Aim of the task – Each record here should be printed again exactly; please leave its pictures out.

Data shown –
'''
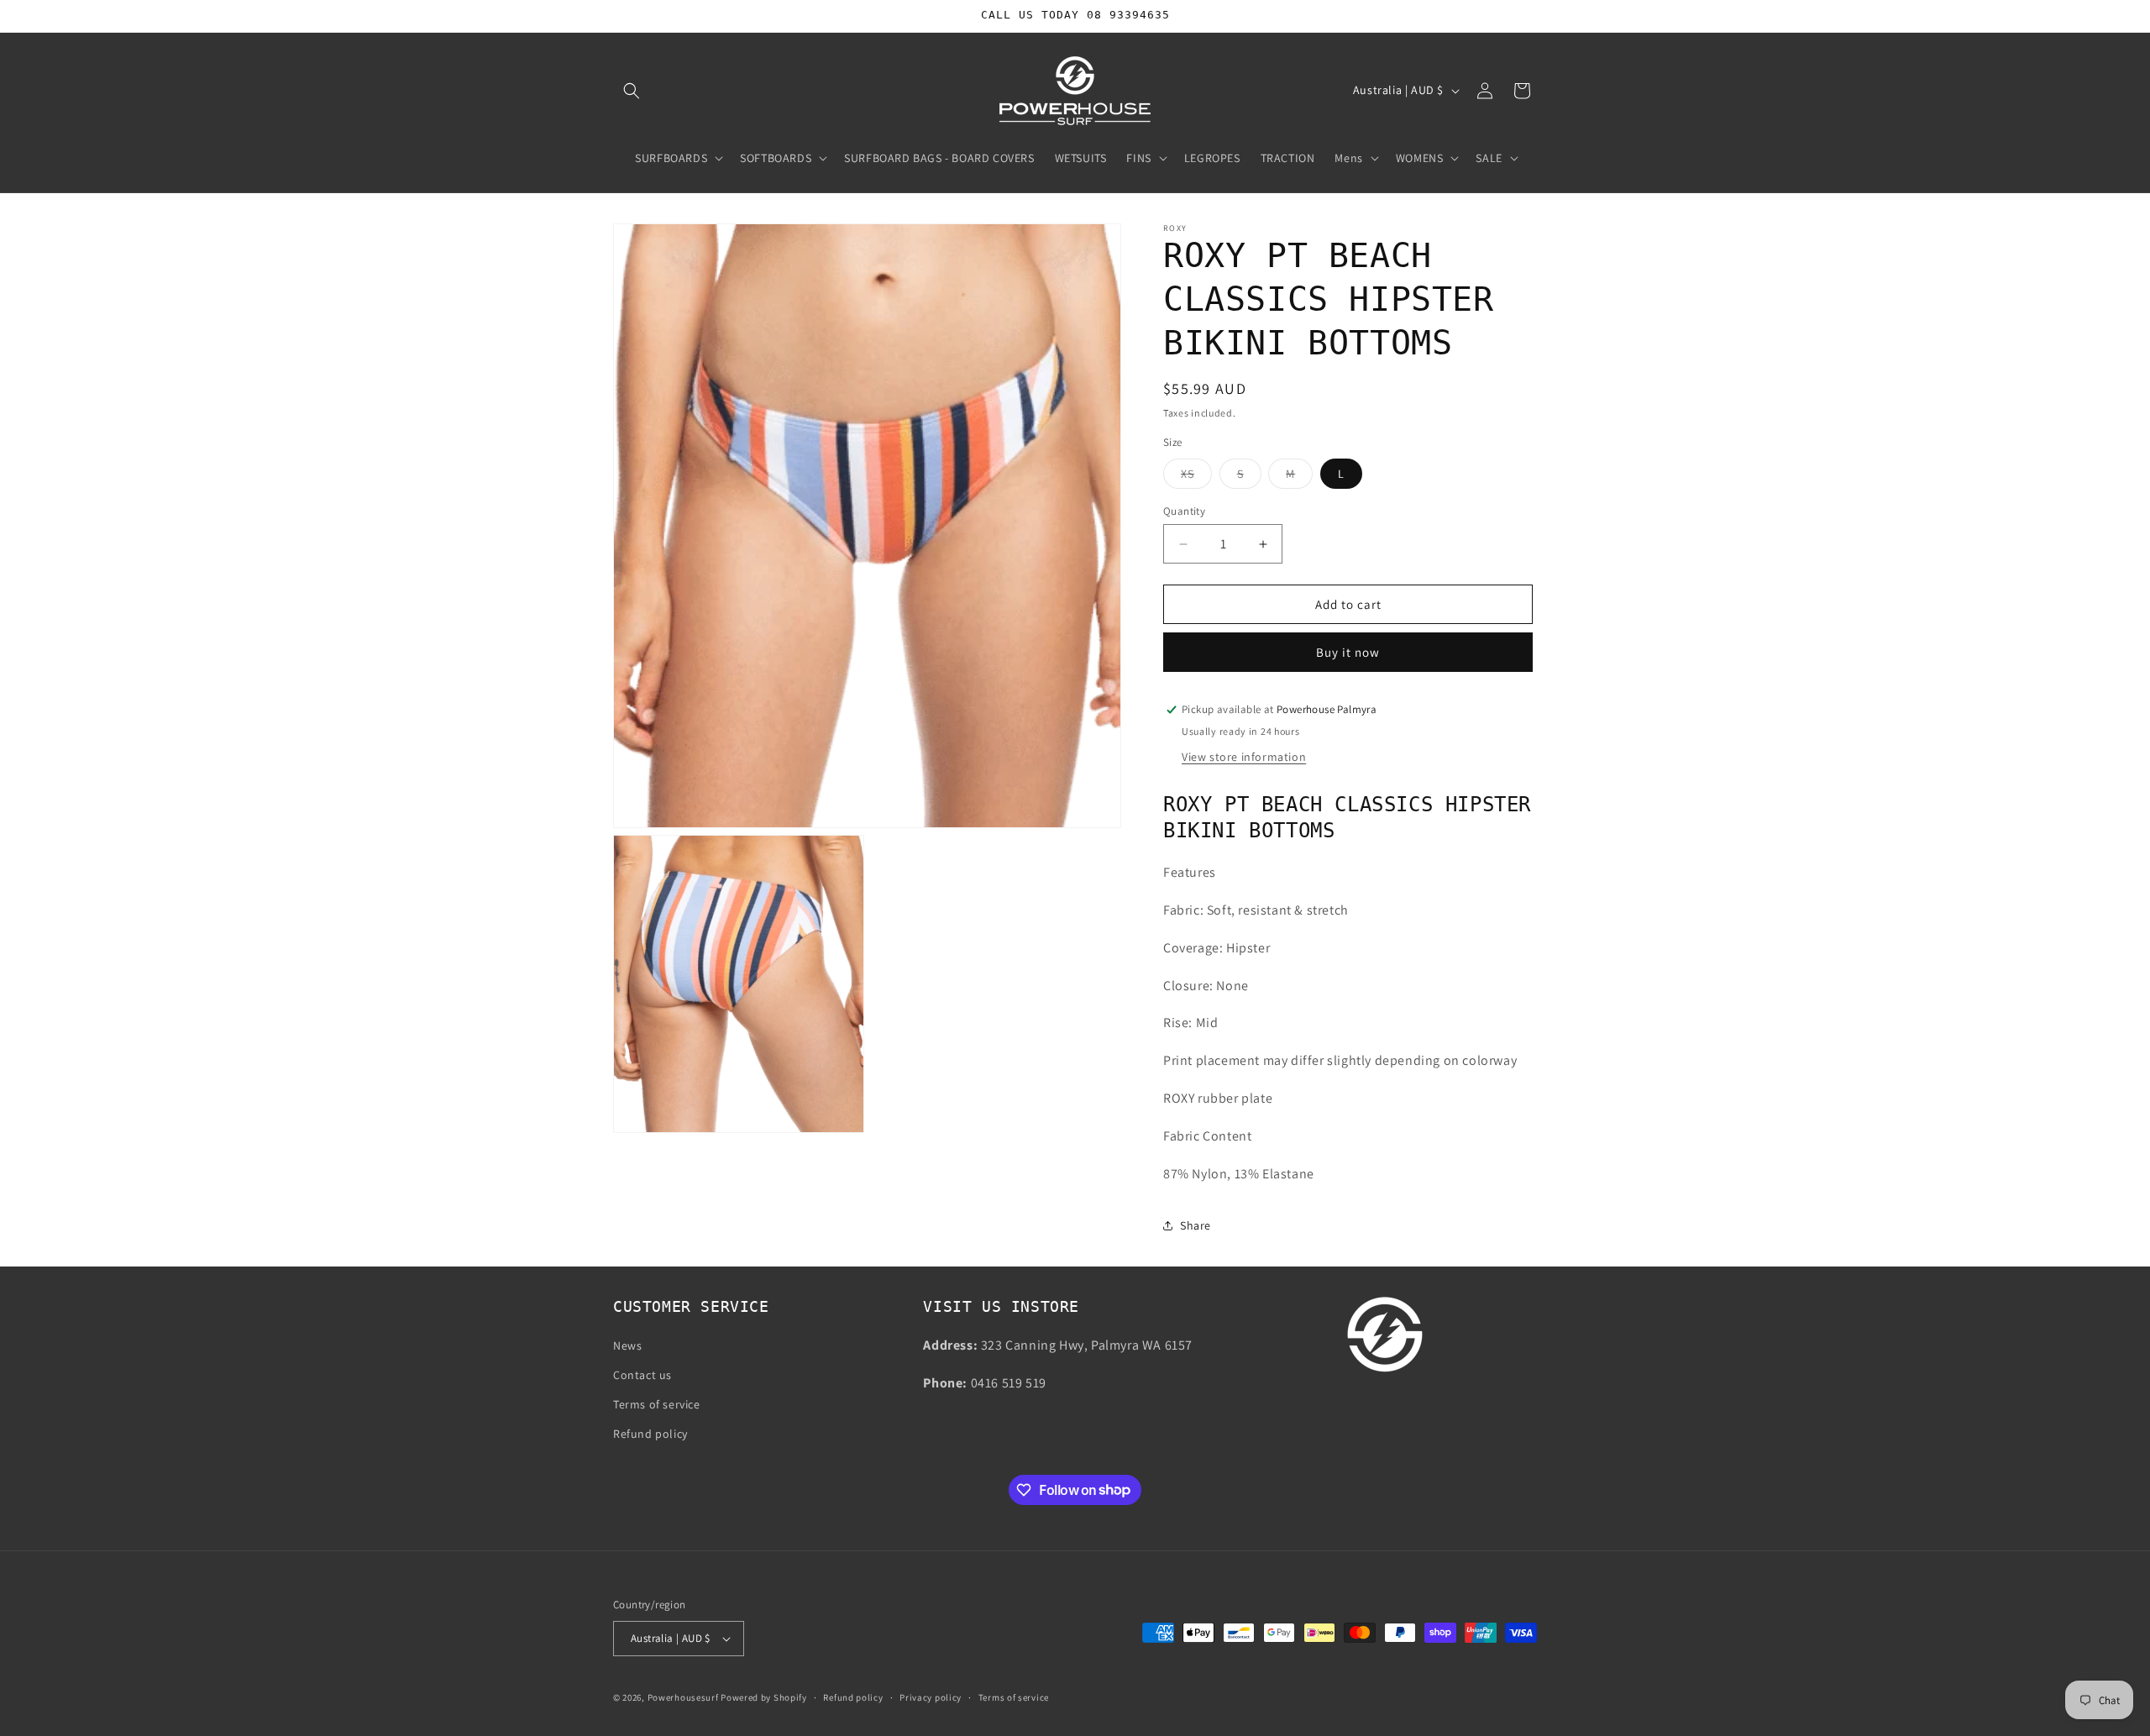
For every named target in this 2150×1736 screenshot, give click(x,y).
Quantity (1184, 511)
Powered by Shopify (764, 1697)
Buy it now (1348, 652)
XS (1196, 477)
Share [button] (1195, 1225)
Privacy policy (930, 1697)
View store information (1244, 756)
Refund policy (650, 1433)
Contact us (642, 1374)
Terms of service (656, 1404)
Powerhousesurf (683, 1697)
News (627, 1345)
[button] (631, 90)
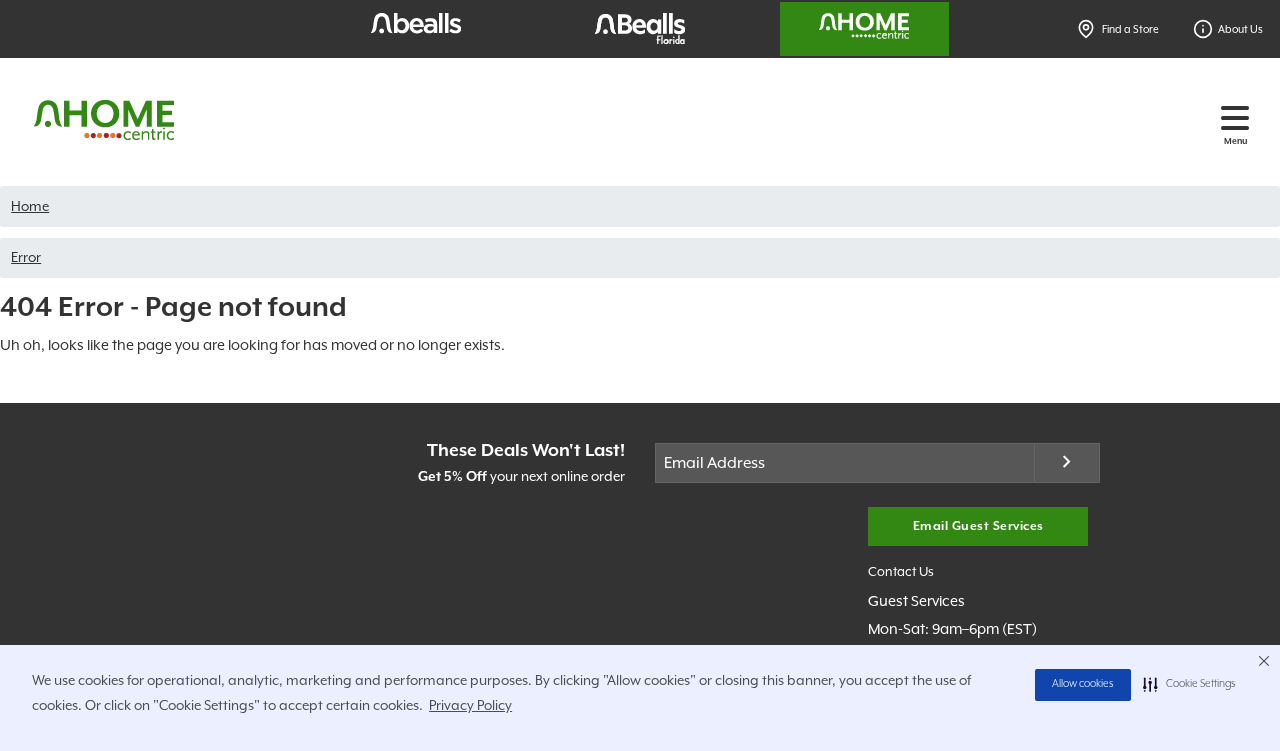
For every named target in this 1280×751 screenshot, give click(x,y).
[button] (1189, 685)
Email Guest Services (978, 526)
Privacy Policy (470, 705)
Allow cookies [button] (1083, 684)
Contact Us (901, 571)
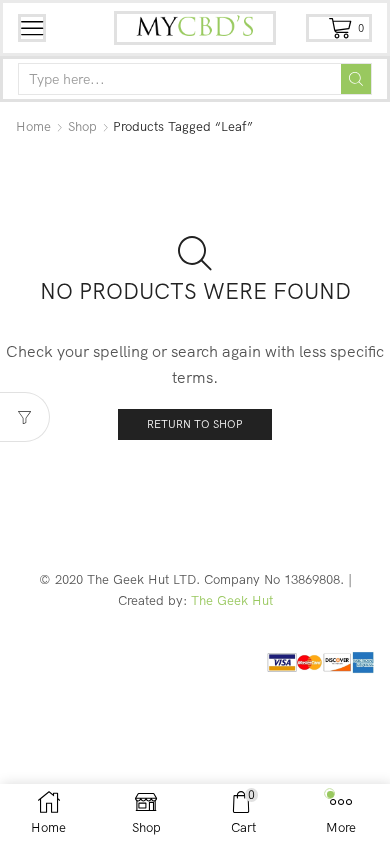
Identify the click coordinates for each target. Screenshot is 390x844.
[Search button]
'''
Answer to the exercise –
For every named target in this 2150×1736 screenshot, give click(x,y).
Quantity (1184, 511)
Powered by Shopify (764, 1697)
Buy it now (1348, 652)
XS (1196, 477)
Share [button] (1195, 1225)
Privacy policy (930, 1697)
View store information (1244, 756)
Refund policy (650, 1433)
Contact us (642, 1374)
Terms of service (656, 1404)
Powerhousesurf (683, 1697)
News (627, 1345)
[button] (631, 90)
For every named target in this 1280×751 screenshot, give click(x,y).
[button] (1189, 685)
Email Guest Services (978, 526)
Privacy Policy (470, 705)
Allow cookies [button] (1083, 684)
Contact Us (901, 571)
Identify the click coordinates for each target. Screenshot is 390x844.
[Search button]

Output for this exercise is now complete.